Tatuí, SP – O lançamento do Bronco Sport, que marca a entrada da Ford no segmento dos SUVs médios premium, faz parte do movimento que está sendo considerado como a nova etapa da Ford do Brasil, após sua decisão de fechar as fábricas e abastecer o mercado nacional por meio de importações: aposta em portfólio que atenda a nichos, nas prateleiras mais elevadas do mercado, abandonando os segmentos de entrada que foram a referência nos últimos anos.
“Nossa proposta é lançar veículos com mais tecnologia e itens de série, com menos foco em volume”, disse Daniel Sinzato, gerente de produto da Ford. O Bronco atende a esses quesitos: “É a primeira vez que venderemos o carro no Brasil e apostamos em um visual diferente”.
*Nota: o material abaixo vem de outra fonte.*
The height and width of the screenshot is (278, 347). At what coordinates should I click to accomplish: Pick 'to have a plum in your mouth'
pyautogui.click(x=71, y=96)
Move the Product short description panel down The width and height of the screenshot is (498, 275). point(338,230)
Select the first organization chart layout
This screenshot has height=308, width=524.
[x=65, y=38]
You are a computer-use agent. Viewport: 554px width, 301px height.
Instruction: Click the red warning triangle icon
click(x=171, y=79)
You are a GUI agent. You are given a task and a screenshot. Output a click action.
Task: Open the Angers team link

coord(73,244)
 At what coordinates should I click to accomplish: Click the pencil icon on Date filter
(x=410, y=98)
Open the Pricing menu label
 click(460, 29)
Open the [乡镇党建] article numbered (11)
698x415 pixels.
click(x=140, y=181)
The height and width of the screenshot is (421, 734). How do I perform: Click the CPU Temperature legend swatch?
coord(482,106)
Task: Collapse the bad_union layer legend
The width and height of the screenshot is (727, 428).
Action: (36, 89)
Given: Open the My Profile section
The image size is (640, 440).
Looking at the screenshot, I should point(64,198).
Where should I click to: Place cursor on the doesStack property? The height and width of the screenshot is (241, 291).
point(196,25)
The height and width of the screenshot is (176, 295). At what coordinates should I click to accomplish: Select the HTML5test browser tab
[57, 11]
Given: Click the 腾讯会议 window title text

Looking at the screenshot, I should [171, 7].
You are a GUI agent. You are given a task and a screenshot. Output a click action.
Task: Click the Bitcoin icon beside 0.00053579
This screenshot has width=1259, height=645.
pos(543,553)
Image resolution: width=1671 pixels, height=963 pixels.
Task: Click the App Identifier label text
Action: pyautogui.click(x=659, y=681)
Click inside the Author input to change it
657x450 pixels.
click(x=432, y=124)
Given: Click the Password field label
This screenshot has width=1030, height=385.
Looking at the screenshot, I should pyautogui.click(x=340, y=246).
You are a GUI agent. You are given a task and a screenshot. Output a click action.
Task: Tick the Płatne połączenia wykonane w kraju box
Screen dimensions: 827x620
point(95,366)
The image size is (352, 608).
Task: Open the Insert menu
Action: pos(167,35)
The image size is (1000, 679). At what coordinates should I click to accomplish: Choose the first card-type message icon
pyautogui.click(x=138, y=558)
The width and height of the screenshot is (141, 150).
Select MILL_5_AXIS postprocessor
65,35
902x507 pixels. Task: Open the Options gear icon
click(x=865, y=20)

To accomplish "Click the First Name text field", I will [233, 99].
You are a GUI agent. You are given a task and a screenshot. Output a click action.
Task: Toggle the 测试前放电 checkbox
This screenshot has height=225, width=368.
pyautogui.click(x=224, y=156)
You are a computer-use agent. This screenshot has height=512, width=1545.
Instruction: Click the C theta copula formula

Este visual diferente chama a atenção na adoção do emblema Bronco em destaque, no lugar do Ford – só há um logotipo da oval em todo o carro, na traseira, estratégia semelhante à adotada no Mustang. Internamente o SUV não possui nenhum logo Ford e insiste no emblema do cavalinho no volante, nos bancos e em outros pormenores.
Sinzato acredita que parte dos clientes do Bronco será herdado da própria base Ford, caso de parcela de proprietários da picape Ranger por exemplo. Mas ainda assim a companhia trabalhará forte para comunicar-se com novos clientes, por estar chegando a um segmento ainda inédito em atuação no Brasil.
O portfólio atual da Ford já mudou bastante: seu veículo de entrada agora é a Ranger, que parte de R$ 170,2 mil reais, de acordo com o site da montadora. O SUV Territory custa R$ 179,9 mil, o Bronco Sport R$ 256,9 mil, o Edge ST R$ 352 mil e o esportivo Mustang Mach 1 chegou por R$ 499 mil.